Task goal » An exact transcription of the data below, complete and unaltered, is the expected answer.

Supplied information »
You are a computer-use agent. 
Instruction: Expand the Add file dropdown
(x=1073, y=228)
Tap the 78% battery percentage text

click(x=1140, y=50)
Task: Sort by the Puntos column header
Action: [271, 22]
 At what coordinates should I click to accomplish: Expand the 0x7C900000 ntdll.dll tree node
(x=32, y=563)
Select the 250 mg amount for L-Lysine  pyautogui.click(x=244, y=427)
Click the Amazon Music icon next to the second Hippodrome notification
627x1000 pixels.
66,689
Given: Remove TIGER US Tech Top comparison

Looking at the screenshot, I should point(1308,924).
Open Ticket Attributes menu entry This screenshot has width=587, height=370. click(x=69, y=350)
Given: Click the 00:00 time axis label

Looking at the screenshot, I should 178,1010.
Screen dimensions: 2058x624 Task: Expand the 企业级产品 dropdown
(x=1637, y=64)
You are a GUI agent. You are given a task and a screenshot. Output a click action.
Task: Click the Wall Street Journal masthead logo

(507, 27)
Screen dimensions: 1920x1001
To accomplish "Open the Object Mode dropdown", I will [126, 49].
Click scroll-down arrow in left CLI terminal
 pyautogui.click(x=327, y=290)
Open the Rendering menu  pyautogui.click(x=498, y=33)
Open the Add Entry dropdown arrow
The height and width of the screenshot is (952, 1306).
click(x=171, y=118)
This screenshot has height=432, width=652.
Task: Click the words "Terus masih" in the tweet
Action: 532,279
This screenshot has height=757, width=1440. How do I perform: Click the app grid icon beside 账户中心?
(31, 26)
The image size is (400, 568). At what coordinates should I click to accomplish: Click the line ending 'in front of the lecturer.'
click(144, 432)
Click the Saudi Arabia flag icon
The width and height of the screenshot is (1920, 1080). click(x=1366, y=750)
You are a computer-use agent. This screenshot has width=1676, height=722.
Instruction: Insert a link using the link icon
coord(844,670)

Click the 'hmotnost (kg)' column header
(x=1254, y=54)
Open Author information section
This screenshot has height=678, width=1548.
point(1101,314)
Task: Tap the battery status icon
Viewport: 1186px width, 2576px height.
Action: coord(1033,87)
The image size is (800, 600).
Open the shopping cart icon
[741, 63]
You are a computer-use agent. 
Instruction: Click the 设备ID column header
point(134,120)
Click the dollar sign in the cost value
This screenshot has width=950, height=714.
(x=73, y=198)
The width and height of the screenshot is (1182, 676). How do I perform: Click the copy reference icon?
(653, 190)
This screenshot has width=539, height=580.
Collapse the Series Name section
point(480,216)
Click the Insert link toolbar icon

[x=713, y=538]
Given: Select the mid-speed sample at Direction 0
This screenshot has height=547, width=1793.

Answer for the task »
You are a computer-use agent. 
Instruction: Expand the Add file dropdown
(x=1073, y=228)
Tap the 78% battery percentage text

click(x=1140, y=50)
Task: Sort by the Puntos column header
Action: [271, 22]
 At what coordinates should I click to accomplish: Expand the 0x7C900000 ntdll.dll tree node
(x=32, y=563)
Select the 250 mg amount for L-Lysine  pyautogui.click(x=244, y=427)
Click the Amazon Music icon next to the second Hippodrome notification
627x1000 pixels.
66,689
Given: Remove TIGER US Tech Top comparison

Looking at the screenshot, I should point(1308,924).
Open Ticket Attributes menu entry This screenshot has width=587, height=370. click(x=69, y=350)
Given: Click the 00:00 time axis label

Looking at the screenshot, I should 178,1010.
Screen dimensions: 2058x624 Task: Expand the 企业级产品 dropdown
(x=1637, y=64)
You are a GUI agent. You are given a task and a screenshot. Output a click action.
Task: Click the Wall Street Journal masthead logo

(507, 27)
Screen dimensions: 1920x1001
To accomplish "Open the Object Mode dropdown", I will [126, 49].
Click scroll-down arrow in left CLI terminal
 pyautogui.click(x=327, y=290)
Open the Rendering menu  pyautogui.click(x=498, y=33)
Open the Add Entry dropdown arrow
The height and width of the screenshot is (952, 1306).
click(x=171, y=118)
This screenshot has height=432, width=652.
Task: Click the words "Terus masih" in the tweet
Action: 532,279
This screenshot has height=757, width=1440. How do I perform: Click the app grid icon beside 账户中心?
(31, 26)
The image size is (400, 568). At what coordinates should I click to accomplish: Click the line ending 'in front of the lecturer.'
click(144, 432)
Click the Saudi Arabia flag icon
The width and height of the screenshot is (1920, 1080). click(x=1366, y=750)
You are a computer-use agent. This screenshot has width=1676, height=722.
Instruction: Insert a link using the link icon
coord(844,670)

Click the 'hmotnost (kg)' column header
(x=1254, y=54)
Open Author information section
This screenshot has height=678, width=1548.
point(1101,314)
Task: Tap the battery status icon
Viewport: 1186px width, 2576px height.
Action: coord(1033,87)
The image size is (800, 600).
Open the shopping cart icon
[741, 63]
You are a computer-use agent. 
Instruction: Click the 设备ID column header
point(134,120)
Click the dollar sign in the cost value
This screenshot has width=950, height=714.
(x=73, y=198)
The width and height of the screenshot is (1182, 676). How do I perform: Click the copy reference icon?
(653, 190)
This screenshot has width=539, height=580.
Collapse the Series Name section
point(480,216)
Click the Insert link toolbar icon

[x=713, y=538]
Given: Select the mid-speed sample at Direction 0
This screenshot has height=547, width=1793.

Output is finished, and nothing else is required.